-------- Texte de la page --------

Mes instances prévalurent contre des objections de plus en plus faibles. Les chefs de la caravane m’acceptèrent immédiatement pour compagnon de voyage, et, en signe d’adoption, nous échangeâmes une affectueuse accolade. Je ne saurais dire que l’accomplissement de ces rites fût de tout point agréable ; il fallut dompter la répugnance que n’inspirait naturellement le contact de ces vêtements sordides, imprégnés de mille odeurs fâcheuses. N’importe, mon affaire était réglée. Il ne restait plus qu’à voir mon hôte, Haydar Effendi, à lui communiquer mes intentions, et à obtenir qu’il me recommandât aux Hadjis, pour lesquels je solliciterais immédiatement une audience.

J’avais prévu que mes projets rencontreraient une vive opposition ; effectivement on me taxa de folie, en me remontrant combien il était rare qu’un étranger sortît sain et sauf des pays ou je voulais me rendre. — N’était-ce pas assez de cette imprudence, et fallait-il, de plus, prendre pour guides des hommes que l’espoir du moindre profit porterait sans peine à m’assassiner ?

Ainsi parlaient mes amis de l’ambassade.

-------- Données affichées --------

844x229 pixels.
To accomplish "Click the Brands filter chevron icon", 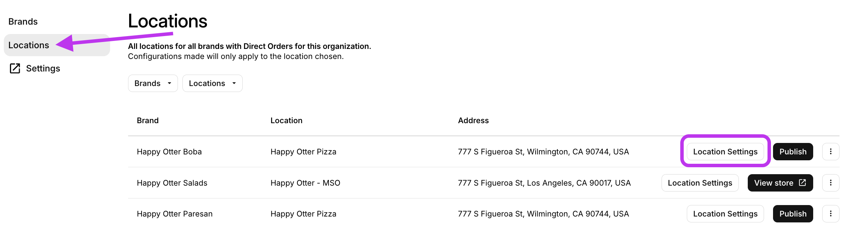I will (x=169, y=83).
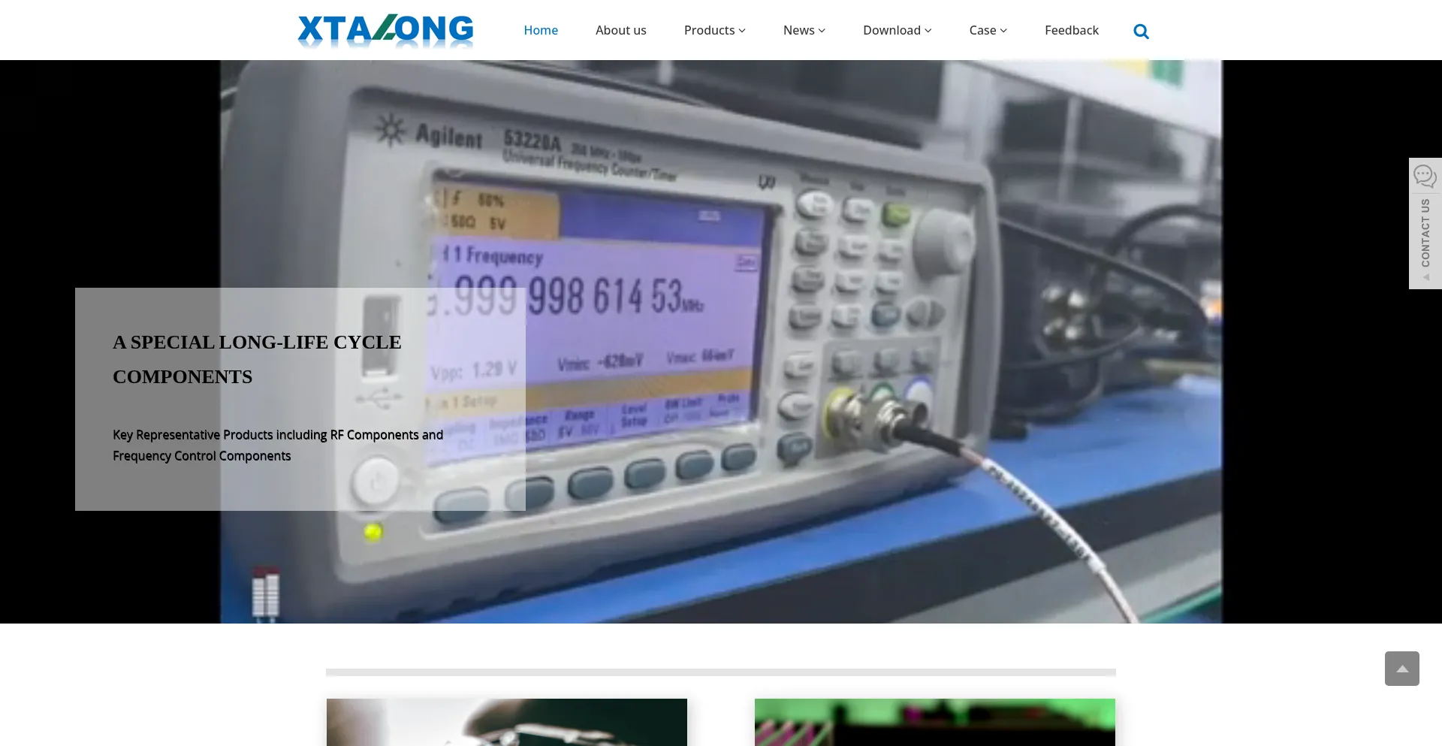
Task: Expand the Products dropdown menu
Action: [x=714, y=30]
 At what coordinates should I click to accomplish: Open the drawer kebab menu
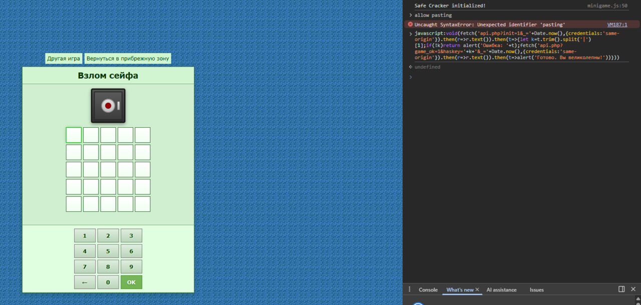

--------

### Exercice
Recopiez fidèlement le passage du récit sur la caravane, depuis « J’avais prévu que » jusqu'à « amis de l’ambassade. » inclus.

### Réponse rédigée
J’avais prévu que mes projets rencontreraient une vive opposition ; effectivement on me taxa de folie, en me remontrant combien il était rare qu’un étranger sortît sain et sauf des pays ou je voulais me rendre. — N’était-ce pas assez de cette imprudence, et fallait-il, de plus, prendre pour guides des hommes que l’espoir du moindre profit porterait sans peine à m’assassiner ?

Ainsi parlaient mes amis de l’ambassade.